## Assignment
Go through the listing below and list every line with "computer".

## Material shown
+ + + + + + +

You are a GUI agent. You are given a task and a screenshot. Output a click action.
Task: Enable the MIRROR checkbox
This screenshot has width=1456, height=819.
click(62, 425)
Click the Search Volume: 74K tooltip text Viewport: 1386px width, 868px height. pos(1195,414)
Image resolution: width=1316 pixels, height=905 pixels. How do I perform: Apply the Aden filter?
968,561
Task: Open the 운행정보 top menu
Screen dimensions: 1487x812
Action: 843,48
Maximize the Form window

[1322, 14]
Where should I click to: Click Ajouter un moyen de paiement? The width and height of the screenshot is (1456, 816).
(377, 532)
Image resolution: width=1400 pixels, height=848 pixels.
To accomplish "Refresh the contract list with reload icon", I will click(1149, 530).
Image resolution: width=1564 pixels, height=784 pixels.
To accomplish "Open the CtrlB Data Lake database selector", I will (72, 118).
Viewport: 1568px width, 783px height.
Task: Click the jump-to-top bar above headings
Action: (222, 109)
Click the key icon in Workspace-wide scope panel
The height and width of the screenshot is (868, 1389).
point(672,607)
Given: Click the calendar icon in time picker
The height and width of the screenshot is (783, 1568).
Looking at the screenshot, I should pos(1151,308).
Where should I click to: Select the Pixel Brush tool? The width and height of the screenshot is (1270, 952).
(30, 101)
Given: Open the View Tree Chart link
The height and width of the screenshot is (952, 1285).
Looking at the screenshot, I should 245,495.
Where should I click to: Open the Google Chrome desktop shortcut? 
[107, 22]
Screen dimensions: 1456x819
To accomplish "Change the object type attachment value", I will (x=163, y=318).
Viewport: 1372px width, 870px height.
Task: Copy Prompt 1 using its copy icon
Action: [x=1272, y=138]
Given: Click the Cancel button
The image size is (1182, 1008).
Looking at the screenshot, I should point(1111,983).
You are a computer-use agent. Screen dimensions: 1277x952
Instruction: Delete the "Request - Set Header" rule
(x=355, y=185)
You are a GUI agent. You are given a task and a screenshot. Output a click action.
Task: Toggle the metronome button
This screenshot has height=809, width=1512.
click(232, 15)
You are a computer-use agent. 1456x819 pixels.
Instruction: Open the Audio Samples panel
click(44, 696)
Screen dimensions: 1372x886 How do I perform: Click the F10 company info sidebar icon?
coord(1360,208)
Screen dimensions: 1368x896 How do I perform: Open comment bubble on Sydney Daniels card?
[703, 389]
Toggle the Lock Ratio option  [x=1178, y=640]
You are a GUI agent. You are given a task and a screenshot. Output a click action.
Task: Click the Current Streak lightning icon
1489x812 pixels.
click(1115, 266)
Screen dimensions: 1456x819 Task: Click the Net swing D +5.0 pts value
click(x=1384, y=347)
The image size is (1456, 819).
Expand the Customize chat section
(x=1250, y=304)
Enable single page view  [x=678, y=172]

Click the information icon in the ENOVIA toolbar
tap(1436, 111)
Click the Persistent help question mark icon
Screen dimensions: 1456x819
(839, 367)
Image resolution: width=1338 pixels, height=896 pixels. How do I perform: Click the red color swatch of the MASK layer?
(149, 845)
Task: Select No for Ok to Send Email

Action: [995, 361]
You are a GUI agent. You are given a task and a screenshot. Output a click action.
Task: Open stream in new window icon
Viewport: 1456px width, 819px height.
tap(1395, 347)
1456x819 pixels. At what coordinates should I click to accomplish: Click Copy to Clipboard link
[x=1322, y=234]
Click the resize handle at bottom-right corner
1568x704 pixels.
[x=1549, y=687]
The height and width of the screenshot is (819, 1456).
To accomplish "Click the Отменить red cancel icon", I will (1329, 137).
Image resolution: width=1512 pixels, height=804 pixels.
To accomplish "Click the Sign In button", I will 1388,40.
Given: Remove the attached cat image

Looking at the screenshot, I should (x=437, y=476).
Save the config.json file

+ + + + + + +

## Task answer
You are a computer-use agent. Screen dimensions: 1277x952
You are a computer-use agent. 1456x819 pixels.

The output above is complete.